The Israeli authorities on Sunday released 12-year-old Dima al-Wawi to her family after she spent two-and-a-half months in Israeli prison for attempted manslaughter carried out at an illegal Israeli settlement.
Believed to have been the youngest female Palestinian to be incarcerated by Israel, al-Wawi's parent filed requests for her release and Israel agreed to release the child two months early, alongside an 8,000 shekel ($2,100) plea deal payment.
She was released at the Israeli military checkpoint Jubara in the northern West Bank district of Tulkarem, welcomed by the district's governor Issam Abu Bakr and head of the Palestinian Authority's Committee of Prisoners' Affairs Issa Qaraqe, among others.
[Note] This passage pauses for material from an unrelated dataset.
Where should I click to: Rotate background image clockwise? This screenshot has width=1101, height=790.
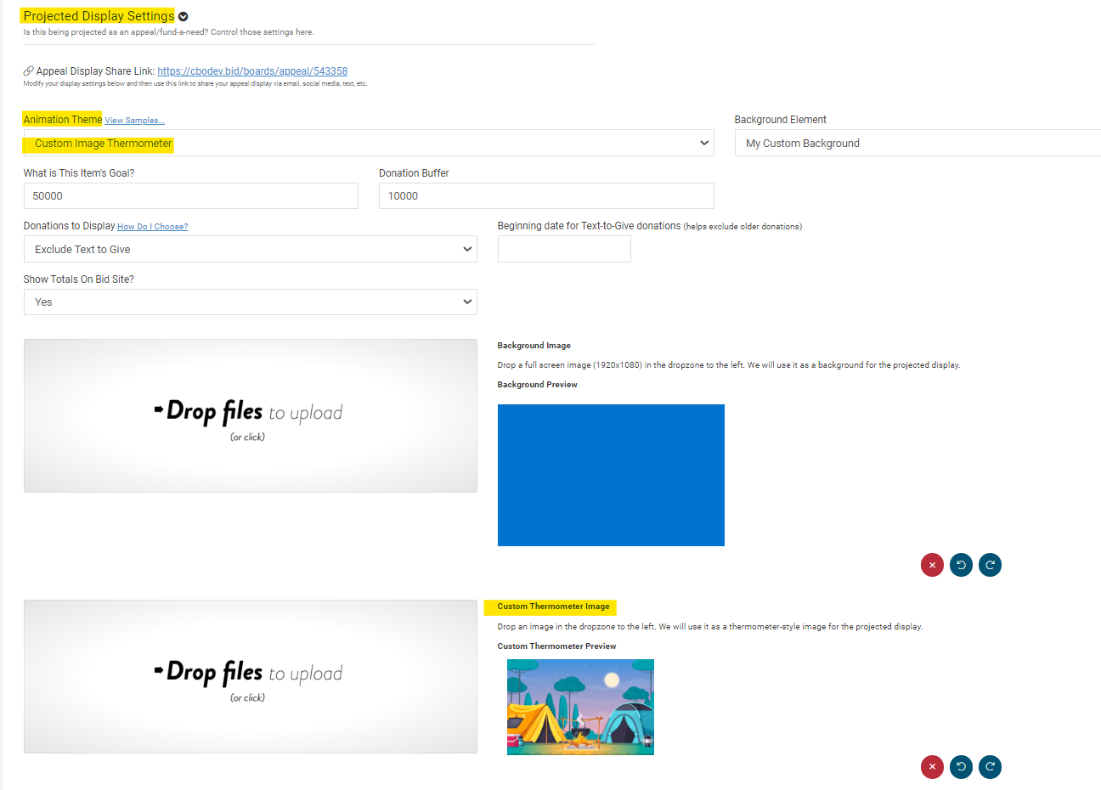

"The detention of children is a crime against humanity," the governor said, adding that "the Israeli occupation violates children's' dignity and their right to live."
Issa Qaraqe also addressed those welcoming al-Wawi saying that Israel "practices the ugliest means of suppression and torture against Palestinian children."
Head of Palestinian Prisoners' Society in Hebron Amjad al-Najjar said that a press conference will be held in al-Wawi's home in the village of Halhul in Hebron once she arrives.
Al-Wawi was detained on Feb. 9 and sentenced in an Israeli military court on Feb. 18 for attempted voluntary manslaughter and the illegal possession of a knife, after she allegedly went to the illegal Karmei Tzur settlement with the intention of stabbing settlers.
Her detention was caught on tape and broadcast by Israeli Channel 1, where the girl is recorded admitting her intention to carry out a stabbing attack.
Earlier this month, following the requests filed by her parents, the Israel Prison Service (IPS) agreed to the early release of Dima al-Wawi, initially sentenced to four-and-a-half months in prison for attempted manslaughter.
The 12-year-old's parents, backed by a public campaign, sought to end their daughters' detention, which they said violated both Israeli and international law regarding the detention of children.
While Israeli law does not allow prison sentences for children under the age of 14, Israeli military law -- which applies to Palestinians living under military occupation in the West Bank -- allows for children as young as 12 to be charged for "nationalistic-motivated" violent offenses.
Al-Wawi was reportedly held in prison alongside adult prisoners and denied access to a social worker during her detention.
Violations against Palestinian children in Israel's military court system are widely documented.
According to figures obtained by Haaretz from IPS, the number of Palestinian minors imprisoned for security-related offenses rose from 170 last September to 438 in February, following a wave of unrest that has spread across the occupied Palestinian territory since October.
Al-Wawi was among five Palestinian children and the only girl under the age of 14 held Israeli prisons during this period, while no Palestinians under 14 were being held prior to September, the report added.
Only one Palestinian girl had been held in Israeli custody before September, while 12 have been imprisoned since, including al-Wawi.